As a penetration tester, learning how to use a CLI (Command Line Interface) is a necessary skill as there are many times where an interactive interface such as Remote Desktop won’t be available. Starting with a standard command prompt for Windows (cmd.exe) is a great start. However, there are more advanced and feature rich CLI interfaces. Two of which are WMI (Windows Management Instrumentation) and PowerShell.

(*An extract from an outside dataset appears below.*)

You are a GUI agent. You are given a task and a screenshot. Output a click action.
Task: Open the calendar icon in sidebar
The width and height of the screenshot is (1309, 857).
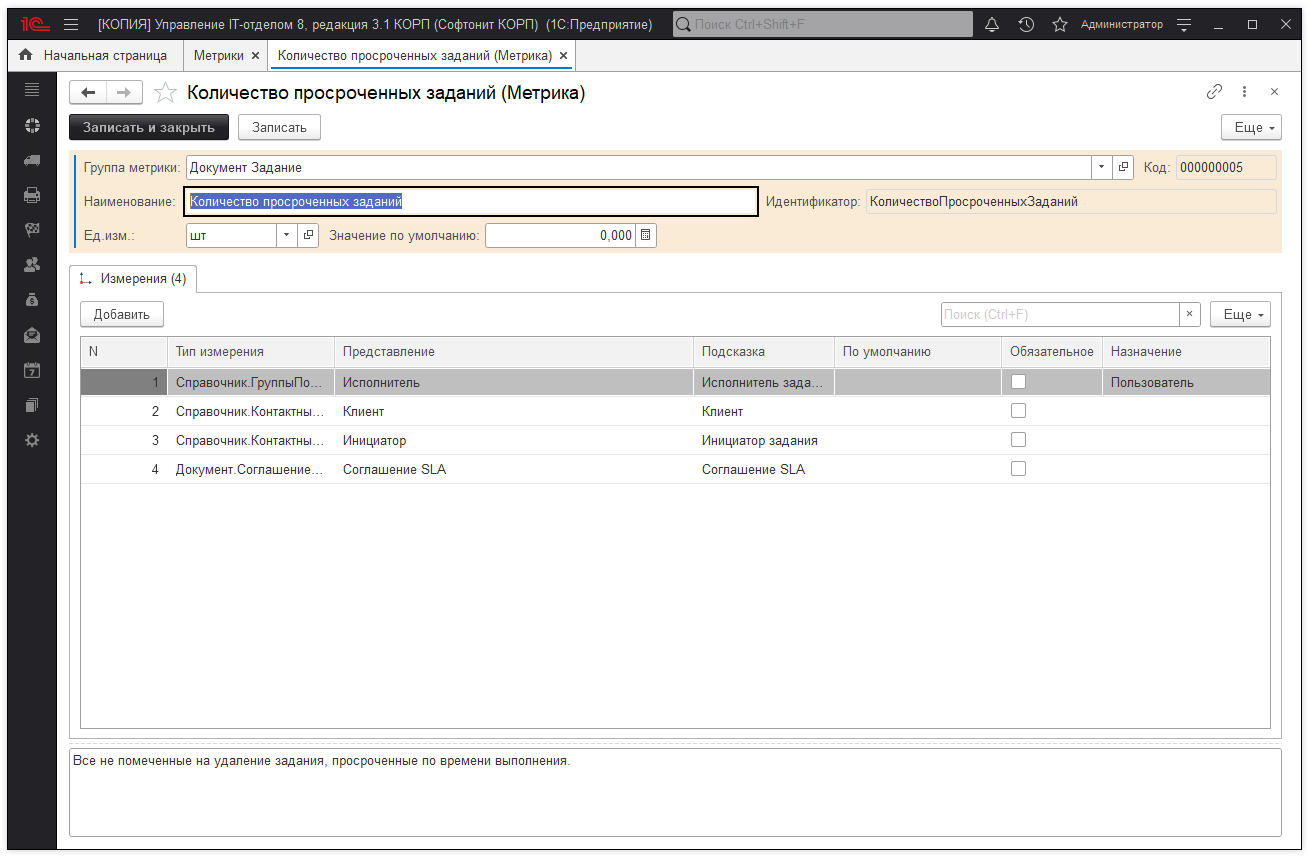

PowerShell is a command line interface and .NET scripting language that has been around since Windows 2003 as an optional add on and not a part of the standard installation. PowerShell is useful for many system administrators to perform day to day tasks and these same features can be used for Offensive Security as well. To access PowerShell, click on the Windows Start icon, and type “powershell.exe” and you will see the following.
Go ahead and click on it.
Afterwards, you will see a blue prompt like the following:
The same commands from “cmd.exe” apply but there are other nice features for those who are more familiar with Linux. An example of this is the ability to use the “ls” command. “ls” works in PowerShell but not Command Prompt as shown below:
-
Command Prompt “ls”
-
PowerShell “ls”
PowerShell uses what are called cmdlets. Cmdlets are in summary commands that you can run which can perform automated tasks. Example Cmdlets include Get-NetAdapter, Get-Process, GetADUser and others. The format of Cmdlets follow (Verb-Action) format. Cmdlets can be used to write PowerShell scripts (.ps1 files) or work from the PowerShell CLI similar what you would use from a command prompt. If you want to find out how to use a particular PowerShell cmdlet, you can use the Get-Help before any cmdlet as seen below:
Using PowerShell for Offensive Security is where things are very interesting. There are many times during a penetration test where you cannot install tools on client systems, and you need to use only the features available on the compromised system. This concept is called “Living off the land” which is summary is working with the cards you’re dealt. Many penetration testers would use Nmap for conducting a port scan but you can also perform the same thing with using native PowerShell. You can run the following to perform a port scan using PowerShell:
foreach ($ip in 1..2) {Test-NetConnection -Port 80 -InformationLevel "Detailed" 192.168.0.$ip}
You can also use WMI with PowerShell by using the Get-WmiObject cmdlet. Get-WmiObject is the PowerShell cmdlet for using WMI
During the post exploitation process, you may need to identify the Anti-Virus product or EDR (Endpoint Detection and Response) software that you may need to evade when conducting your post exploitation activities. You can use WMI to identify the Anti-Virus product installed on the client system using a cmdlet such like the following example:
Get-WmiObject -Namespace 'root\SecurityCenter2' -Class AntiVirusProduct | Select-Object displayName
Another common and very useful way to use PowerShell for Offensive Security is to use Invoke-Expression (IEX). IEX is an alias for the Invoke-Expression cmdlet within PowerShell. You can use Invoke-Expression to download arbitrary scripts from sites such as Github or other locations and run them in on the compromised host. The following is an example of using IEX for running a PowerShell script called SessionGopher to gather sensitive information on the compromised machine:
PowerShell is also very useful when it comes to enumerating Active Directory. Common cmdlets such as Get-ADUser can be used to find out information about a particular user account on an Active Directory domain. Cmdlet such as the following example are useful for gathering this information:
Get-ADUser -Identity (USERID)
These are just some common examples of using PowerShell for Offensive Security and there is a wealth of information that covers this more in depth.